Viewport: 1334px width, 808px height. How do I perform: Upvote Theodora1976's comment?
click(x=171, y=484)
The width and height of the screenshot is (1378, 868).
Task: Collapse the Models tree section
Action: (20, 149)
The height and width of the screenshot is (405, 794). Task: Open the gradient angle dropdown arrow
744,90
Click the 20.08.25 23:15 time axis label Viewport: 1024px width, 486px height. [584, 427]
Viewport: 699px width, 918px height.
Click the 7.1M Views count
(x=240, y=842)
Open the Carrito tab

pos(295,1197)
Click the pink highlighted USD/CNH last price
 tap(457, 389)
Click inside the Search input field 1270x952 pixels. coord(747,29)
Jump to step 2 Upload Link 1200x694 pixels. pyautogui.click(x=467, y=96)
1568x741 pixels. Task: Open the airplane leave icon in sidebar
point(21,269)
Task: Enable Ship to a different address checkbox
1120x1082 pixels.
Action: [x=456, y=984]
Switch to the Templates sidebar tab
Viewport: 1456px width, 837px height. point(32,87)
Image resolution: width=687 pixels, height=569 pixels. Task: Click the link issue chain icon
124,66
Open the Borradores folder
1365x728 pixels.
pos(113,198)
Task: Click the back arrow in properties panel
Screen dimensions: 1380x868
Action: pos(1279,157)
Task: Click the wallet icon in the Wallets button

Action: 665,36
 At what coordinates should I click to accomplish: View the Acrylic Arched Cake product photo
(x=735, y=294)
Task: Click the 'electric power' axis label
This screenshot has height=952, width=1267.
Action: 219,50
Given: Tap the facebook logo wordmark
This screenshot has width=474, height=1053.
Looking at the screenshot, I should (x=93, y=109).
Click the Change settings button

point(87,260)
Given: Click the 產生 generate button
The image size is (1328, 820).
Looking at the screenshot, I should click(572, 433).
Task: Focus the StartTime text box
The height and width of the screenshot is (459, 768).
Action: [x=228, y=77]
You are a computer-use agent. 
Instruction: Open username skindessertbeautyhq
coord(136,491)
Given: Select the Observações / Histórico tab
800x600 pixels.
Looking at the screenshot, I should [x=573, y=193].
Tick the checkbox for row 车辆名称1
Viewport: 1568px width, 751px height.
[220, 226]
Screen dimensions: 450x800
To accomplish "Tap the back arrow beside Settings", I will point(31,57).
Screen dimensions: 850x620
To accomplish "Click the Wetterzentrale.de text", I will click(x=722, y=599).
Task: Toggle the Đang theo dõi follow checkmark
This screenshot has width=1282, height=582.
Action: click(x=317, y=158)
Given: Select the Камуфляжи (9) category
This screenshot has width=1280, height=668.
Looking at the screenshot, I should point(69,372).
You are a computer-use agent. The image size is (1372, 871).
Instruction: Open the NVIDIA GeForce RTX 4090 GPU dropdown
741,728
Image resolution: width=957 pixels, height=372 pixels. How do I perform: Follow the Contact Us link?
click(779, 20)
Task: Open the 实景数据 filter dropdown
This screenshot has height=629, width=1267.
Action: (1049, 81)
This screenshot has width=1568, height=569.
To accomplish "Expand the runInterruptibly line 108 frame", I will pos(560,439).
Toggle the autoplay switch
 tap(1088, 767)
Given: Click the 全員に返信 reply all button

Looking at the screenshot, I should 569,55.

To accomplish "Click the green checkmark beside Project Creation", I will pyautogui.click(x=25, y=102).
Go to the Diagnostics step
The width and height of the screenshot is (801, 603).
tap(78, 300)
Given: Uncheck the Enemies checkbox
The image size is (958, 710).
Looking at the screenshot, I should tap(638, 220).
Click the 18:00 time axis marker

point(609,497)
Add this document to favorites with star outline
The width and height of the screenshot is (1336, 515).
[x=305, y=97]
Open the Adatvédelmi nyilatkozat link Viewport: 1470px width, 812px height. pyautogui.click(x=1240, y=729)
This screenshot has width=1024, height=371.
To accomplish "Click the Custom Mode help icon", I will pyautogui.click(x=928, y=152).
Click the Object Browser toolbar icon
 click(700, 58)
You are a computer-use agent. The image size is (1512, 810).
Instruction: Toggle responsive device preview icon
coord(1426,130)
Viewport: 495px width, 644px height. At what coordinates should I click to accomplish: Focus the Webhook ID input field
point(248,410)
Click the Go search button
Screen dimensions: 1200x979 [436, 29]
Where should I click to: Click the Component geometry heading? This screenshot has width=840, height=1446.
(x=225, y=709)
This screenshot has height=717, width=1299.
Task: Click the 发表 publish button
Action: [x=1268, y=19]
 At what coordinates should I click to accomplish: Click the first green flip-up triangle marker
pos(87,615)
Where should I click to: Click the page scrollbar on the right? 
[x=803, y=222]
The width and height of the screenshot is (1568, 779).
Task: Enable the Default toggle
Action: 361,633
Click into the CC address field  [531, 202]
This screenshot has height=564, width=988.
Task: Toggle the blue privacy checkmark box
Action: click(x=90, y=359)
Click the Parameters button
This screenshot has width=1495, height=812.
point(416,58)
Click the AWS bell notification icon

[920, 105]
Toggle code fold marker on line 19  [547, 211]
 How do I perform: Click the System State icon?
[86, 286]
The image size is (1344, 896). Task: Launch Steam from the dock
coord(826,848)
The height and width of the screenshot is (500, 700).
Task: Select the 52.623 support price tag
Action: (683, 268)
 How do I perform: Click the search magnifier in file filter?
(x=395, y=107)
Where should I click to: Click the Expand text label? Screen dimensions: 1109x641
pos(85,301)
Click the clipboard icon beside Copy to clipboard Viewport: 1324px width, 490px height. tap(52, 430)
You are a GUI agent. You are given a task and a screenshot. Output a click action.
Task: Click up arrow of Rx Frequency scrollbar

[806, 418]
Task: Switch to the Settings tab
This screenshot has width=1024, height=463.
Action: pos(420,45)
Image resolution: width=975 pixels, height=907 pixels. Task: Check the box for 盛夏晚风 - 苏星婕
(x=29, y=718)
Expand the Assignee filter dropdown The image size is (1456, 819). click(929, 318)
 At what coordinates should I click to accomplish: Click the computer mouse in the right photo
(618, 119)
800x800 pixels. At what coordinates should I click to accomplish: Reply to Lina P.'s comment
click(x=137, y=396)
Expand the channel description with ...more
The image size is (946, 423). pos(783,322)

★ ★ ★ ★ ★

Reproduce the lines above without any change, beginning with the first one and ending after the line that contains "Click the 20.08.25".

Viewport: 1334px width, 808px height. How do I perform: Upvote Theodora1976's comment?
click(x=171, y=484)
The width and height of the screenshot is (1378, 868).
Task: Collapse the Models tree section
Action: (20, 149)
The height and width of the screenshot is (405, 794). Task: Open the gradient angle dropdown arrow
744,90
Click the 20.08.25 23:15 time axis label Viewport: 1024px width, 486px height. [584, 427]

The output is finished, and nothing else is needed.